Peneliti bencana dari Pusat Penelitian Mitigasi Kebencanaan dan Perubahan Iklim (MKPI) Institut Teknologi Sepuluh Nopember (ITS), Dr Ir Amien Widodo MSi, memberikan opini ilmiahnya terkait hal tersebut. 

Tujuannya agar dapat dijadikan pelajaran bersama masyarakat ke depannya.


Berdasarkan data pada Sabtu (20/2/2021), longsor yang menimpa Desa Ngetos, Nganjuk, menyisakan 101 warga mengungsi di halaman Sekolah Dasar Negeri (SDN) 3 Ngetos. Badan Nasional Penanggulangan Bencana (BNPB) mencatat, longsor tersebut telah menelan korban jiwa sebanyak 19 warga, 20 warga lainnya mengalami luka-luka, dan berdampak pada 186 warga lainnya.


Karena itu Amien Widodo tak bosan mengingatkan bahwa pernyataan yang mendakwa hujan deras sebagai sebab terjadinya banjir dan longsor adalah kurang mendidik dan sebaiknya diperbaiki. “Pasalnya, hampir setiap terjadi bencana hidrometeorologis, pemerintah mengeluarkan pernyataan hujan adalah pemicunya,” ungkapnya.

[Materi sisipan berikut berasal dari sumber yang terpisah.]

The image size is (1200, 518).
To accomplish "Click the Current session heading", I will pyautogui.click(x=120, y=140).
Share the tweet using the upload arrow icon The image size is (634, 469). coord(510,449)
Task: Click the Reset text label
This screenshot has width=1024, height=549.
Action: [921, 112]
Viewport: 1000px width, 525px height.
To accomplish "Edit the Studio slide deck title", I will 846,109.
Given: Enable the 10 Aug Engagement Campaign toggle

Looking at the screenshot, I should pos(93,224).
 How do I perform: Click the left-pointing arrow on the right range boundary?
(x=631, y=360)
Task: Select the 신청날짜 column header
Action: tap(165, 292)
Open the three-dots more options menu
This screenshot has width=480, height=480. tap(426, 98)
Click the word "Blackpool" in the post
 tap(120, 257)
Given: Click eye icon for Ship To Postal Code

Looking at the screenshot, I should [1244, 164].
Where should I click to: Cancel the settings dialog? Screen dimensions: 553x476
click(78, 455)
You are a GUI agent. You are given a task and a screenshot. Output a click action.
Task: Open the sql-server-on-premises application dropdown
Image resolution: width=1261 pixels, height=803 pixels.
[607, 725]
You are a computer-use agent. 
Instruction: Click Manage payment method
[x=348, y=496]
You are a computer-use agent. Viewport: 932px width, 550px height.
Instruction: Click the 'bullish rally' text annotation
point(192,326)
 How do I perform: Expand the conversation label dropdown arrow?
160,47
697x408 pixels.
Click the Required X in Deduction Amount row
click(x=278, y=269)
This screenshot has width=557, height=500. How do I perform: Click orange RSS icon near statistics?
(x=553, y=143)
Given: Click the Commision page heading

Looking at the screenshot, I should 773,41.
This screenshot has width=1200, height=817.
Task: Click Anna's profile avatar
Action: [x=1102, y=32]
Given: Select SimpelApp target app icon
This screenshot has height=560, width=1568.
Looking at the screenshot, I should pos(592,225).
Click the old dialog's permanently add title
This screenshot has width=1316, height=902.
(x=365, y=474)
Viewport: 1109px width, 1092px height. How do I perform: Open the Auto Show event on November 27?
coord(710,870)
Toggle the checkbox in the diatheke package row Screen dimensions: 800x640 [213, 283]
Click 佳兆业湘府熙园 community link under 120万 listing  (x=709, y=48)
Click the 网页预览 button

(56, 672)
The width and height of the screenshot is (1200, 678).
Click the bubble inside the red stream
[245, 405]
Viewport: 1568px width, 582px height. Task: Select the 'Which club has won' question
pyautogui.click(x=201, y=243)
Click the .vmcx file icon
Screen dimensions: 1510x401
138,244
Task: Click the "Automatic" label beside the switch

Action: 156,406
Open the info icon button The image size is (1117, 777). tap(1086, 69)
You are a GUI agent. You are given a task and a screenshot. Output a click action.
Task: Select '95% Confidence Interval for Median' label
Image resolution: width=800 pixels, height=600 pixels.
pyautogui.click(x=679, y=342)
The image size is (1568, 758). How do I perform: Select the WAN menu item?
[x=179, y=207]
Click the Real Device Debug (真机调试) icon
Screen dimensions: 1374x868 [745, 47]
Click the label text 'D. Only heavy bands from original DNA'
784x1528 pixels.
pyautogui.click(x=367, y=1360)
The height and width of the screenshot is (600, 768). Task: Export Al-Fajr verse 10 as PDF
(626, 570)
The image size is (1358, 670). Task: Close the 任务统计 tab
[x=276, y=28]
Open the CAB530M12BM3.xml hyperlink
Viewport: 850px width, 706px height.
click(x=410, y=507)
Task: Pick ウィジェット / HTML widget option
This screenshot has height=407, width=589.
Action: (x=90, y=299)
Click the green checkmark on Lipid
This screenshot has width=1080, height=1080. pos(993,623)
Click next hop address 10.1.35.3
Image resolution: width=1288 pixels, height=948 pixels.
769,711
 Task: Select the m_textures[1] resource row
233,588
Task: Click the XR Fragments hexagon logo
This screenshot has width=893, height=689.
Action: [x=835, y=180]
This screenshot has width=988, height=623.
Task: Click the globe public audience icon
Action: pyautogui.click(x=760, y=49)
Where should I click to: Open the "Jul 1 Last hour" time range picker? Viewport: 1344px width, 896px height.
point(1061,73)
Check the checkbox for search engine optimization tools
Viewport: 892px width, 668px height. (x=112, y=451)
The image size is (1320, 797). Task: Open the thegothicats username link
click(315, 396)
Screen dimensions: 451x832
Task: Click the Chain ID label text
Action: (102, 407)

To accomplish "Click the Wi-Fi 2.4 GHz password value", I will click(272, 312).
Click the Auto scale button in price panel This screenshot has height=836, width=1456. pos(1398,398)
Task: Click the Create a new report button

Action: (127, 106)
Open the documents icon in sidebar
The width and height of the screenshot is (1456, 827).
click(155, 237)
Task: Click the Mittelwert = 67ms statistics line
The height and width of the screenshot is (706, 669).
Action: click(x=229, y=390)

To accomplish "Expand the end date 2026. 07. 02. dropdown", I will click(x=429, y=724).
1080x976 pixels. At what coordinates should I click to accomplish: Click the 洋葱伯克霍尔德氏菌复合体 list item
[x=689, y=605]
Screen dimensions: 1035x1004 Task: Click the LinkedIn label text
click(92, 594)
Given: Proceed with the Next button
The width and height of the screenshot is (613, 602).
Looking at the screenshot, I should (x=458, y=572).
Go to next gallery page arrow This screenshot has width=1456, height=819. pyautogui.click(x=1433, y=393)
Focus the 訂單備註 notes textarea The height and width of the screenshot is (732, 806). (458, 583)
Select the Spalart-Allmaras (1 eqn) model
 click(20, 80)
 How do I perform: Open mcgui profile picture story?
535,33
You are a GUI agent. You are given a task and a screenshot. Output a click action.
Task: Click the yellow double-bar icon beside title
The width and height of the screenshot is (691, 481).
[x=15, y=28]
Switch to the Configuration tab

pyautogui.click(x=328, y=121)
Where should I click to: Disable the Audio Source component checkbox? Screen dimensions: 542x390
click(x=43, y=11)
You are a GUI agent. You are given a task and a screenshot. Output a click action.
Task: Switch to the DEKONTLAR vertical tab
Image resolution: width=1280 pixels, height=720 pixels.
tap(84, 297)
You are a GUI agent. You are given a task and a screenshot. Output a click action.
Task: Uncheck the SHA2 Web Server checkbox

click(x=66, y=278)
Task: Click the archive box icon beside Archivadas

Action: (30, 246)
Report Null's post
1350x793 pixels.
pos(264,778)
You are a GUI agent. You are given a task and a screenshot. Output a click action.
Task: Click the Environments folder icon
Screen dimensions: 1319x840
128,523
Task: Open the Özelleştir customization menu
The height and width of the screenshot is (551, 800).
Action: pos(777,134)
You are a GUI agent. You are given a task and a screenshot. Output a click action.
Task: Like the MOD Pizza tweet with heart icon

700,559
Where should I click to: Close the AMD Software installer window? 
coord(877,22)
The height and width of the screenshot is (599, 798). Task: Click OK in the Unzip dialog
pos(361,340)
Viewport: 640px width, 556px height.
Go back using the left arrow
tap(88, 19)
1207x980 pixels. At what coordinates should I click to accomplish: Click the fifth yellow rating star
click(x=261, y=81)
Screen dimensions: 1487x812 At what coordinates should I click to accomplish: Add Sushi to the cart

Padahal, menurut Amien, hujan hanyalah satu faktor yang mendorong terjadinya bencana hidrometeorologis, seperti longsor tersebut. “Jika terus menerus menyalahkan hujan, generasi yang akan datang tidak akan belajar dari kesalahan dan hanya akan melakukan kesalahan yang sama,” tuturnya.


Dia melanjutkan, bahwa hampir semua orang pernah mempelajari bagaimana karakteristik gerak benda pada bidang miring saat di bangku sekolah. Benda tersebut dapat bergerak saat faktor rekatan, lebih umum dianggap gaya gesek, berkurang atau mengecil. “Sebab lainnya, adalah karena adanya penambahan beban pada benda, serta membesarnya sudut kemiringan bidang miring itu,” imbuhnya.


Sama halnya peristiwa longsor, pergerakan tanah lebih rentan terjadi di lereng-lereng gunung yang memiliki kemiringan. Tanah yang menempel pada lereng gunung dapat dianalogikan seperti suatu benda pada bidang miring. Jika pembebanan tidak bertambah berat dan sudut kemiringan jauh dari titik kritis, maka berkurang kemungkinan terjadinya pergerakan tanah atau longsor.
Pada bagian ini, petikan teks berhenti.